In a joint statement, the Federal Reserve, the FDIC, the Office of the Comptroller of the Currency and the National Credit Union Administration said lenders shouldn’t worry about issuing loans that don’t meet the “qualified mortgage” standard taking effect in January.
“From a safety-and-soundness perspective, the agencies emphasize that an institution may originate both Qualified Mortgage and non-Qualified Mortgage loans, based on its business strategy and risk appetite,” the regulators said. “The agencies will not subject a residential mortgage loan to safety-and-soundness criticism solely because of the loan’s status as a Qualified Mortgage or non-Qualified Mortgage loan.

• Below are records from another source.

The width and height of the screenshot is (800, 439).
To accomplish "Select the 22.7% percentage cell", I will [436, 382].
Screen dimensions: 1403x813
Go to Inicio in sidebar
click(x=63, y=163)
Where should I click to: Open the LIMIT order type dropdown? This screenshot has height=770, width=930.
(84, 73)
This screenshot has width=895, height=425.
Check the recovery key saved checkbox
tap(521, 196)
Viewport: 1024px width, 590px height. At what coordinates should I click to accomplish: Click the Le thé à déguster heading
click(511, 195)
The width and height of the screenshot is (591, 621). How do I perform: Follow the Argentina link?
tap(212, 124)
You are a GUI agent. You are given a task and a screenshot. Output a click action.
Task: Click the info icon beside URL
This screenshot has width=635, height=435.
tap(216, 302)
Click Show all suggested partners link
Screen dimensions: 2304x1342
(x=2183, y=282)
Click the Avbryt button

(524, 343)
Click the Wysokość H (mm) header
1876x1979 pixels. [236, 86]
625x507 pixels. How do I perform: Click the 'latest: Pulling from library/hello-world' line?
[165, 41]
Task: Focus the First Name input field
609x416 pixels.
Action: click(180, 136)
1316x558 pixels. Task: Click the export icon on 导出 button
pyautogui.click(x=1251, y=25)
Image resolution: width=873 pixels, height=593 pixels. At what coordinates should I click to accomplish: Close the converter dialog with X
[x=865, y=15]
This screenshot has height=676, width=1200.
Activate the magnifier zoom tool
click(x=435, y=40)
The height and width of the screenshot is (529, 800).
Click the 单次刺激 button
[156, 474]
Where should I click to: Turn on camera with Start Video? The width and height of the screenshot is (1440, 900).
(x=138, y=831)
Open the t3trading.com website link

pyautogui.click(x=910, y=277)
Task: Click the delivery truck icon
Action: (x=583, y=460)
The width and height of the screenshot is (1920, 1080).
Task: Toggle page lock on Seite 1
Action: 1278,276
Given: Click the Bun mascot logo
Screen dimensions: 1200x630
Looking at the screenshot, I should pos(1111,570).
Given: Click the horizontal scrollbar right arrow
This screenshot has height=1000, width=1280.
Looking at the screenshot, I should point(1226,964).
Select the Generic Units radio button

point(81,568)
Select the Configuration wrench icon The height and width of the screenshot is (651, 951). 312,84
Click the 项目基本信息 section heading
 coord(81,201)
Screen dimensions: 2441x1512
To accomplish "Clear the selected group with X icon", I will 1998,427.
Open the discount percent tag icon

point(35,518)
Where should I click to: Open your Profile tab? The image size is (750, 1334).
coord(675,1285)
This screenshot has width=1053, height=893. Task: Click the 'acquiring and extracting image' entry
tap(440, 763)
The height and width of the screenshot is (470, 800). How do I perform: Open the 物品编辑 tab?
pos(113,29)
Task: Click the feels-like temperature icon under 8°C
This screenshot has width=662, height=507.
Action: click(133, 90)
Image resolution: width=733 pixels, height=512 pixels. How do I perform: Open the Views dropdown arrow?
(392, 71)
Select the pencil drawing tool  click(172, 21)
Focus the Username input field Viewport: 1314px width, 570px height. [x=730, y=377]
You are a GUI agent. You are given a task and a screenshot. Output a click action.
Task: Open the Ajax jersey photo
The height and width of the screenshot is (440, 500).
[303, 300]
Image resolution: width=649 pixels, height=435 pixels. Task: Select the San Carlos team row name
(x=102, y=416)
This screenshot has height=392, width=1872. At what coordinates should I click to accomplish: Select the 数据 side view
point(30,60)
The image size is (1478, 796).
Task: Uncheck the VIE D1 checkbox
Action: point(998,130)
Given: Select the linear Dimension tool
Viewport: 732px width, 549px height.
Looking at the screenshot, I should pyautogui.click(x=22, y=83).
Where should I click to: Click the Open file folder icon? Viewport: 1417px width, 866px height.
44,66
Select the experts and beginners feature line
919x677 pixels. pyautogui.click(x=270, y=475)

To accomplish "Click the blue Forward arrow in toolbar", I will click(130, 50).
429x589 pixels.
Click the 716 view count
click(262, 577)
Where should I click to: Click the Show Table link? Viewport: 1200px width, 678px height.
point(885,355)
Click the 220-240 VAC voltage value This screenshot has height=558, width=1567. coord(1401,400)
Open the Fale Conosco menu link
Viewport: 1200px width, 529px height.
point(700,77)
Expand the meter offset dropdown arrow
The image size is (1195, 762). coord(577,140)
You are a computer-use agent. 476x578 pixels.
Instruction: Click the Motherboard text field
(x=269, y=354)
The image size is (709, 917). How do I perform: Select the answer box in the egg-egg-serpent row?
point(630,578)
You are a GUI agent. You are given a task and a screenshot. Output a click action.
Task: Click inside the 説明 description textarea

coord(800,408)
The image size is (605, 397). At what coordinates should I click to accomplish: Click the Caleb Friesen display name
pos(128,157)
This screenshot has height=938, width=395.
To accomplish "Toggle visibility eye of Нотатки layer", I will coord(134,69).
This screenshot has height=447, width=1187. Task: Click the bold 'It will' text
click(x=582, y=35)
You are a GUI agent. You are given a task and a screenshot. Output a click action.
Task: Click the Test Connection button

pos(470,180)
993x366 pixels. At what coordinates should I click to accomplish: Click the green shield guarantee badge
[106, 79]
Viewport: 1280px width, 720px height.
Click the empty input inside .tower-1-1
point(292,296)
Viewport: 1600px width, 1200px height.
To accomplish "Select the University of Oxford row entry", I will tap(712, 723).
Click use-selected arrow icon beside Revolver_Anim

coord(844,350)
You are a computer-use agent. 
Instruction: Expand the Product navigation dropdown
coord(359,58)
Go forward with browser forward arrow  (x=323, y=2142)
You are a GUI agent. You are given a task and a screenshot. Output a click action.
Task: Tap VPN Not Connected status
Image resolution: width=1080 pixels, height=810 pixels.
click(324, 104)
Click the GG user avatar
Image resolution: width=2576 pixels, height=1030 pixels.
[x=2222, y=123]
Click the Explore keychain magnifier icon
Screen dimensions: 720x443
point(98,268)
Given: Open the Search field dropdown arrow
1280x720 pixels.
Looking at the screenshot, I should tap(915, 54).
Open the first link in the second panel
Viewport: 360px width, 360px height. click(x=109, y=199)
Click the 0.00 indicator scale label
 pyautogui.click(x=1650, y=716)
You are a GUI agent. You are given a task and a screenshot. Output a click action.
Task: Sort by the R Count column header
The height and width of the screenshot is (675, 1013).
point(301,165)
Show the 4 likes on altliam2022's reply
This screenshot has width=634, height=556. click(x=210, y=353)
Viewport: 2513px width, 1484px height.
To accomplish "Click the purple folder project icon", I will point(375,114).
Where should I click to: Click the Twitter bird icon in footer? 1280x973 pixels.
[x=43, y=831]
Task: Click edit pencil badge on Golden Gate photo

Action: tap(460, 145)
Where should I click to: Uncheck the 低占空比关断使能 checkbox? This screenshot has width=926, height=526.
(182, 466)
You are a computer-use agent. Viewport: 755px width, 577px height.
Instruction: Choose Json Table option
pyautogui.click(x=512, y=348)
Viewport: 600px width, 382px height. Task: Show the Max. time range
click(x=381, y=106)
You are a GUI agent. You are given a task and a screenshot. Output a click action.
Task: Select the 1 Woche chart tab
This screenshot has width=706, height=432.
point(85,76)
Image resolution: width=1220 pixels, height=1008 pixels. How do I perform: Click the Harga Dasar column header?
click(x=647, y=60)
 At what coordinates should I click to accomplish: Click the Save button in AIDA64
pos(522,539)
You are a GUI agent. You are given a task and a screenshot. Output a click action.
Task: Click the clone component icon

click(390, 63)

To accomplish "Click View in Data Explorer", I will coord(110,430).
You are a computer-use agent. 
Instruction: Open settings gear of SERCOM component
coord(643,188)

“The agencies continue to expect institutions to underwrite residential mortgage loans in a prudent fashion and address key risk areas in residential mortgage lending, including loan terms, borrower qualification standards, loan-to-value limits, documentation requirements, and portfolio- and risk-management practices, regardless of whether a residential mortgage loan is a Qualified Mortgage or non-Qualified Mortgage,” they added.
The regulators also said they didn’t foresee any lenders running afoul of the Community Reinvestment Act should they decide to issue only qualified mortgages.
“(The Consumer Financial Protection Bureau’s) Ability-to-Repay Rule and CRA are compatible,” the regulators said. “Accordingly, the agencies that conduct CRA evaluations do not anticipate that institutions’ decision to originate only QMs, absent other factors, would adversely affect their CRA evaluations.”
Federal regulators on Friday tried to reassure lenders that as long as they issue sound mortgages, they shouldn’t worry about regulatory action.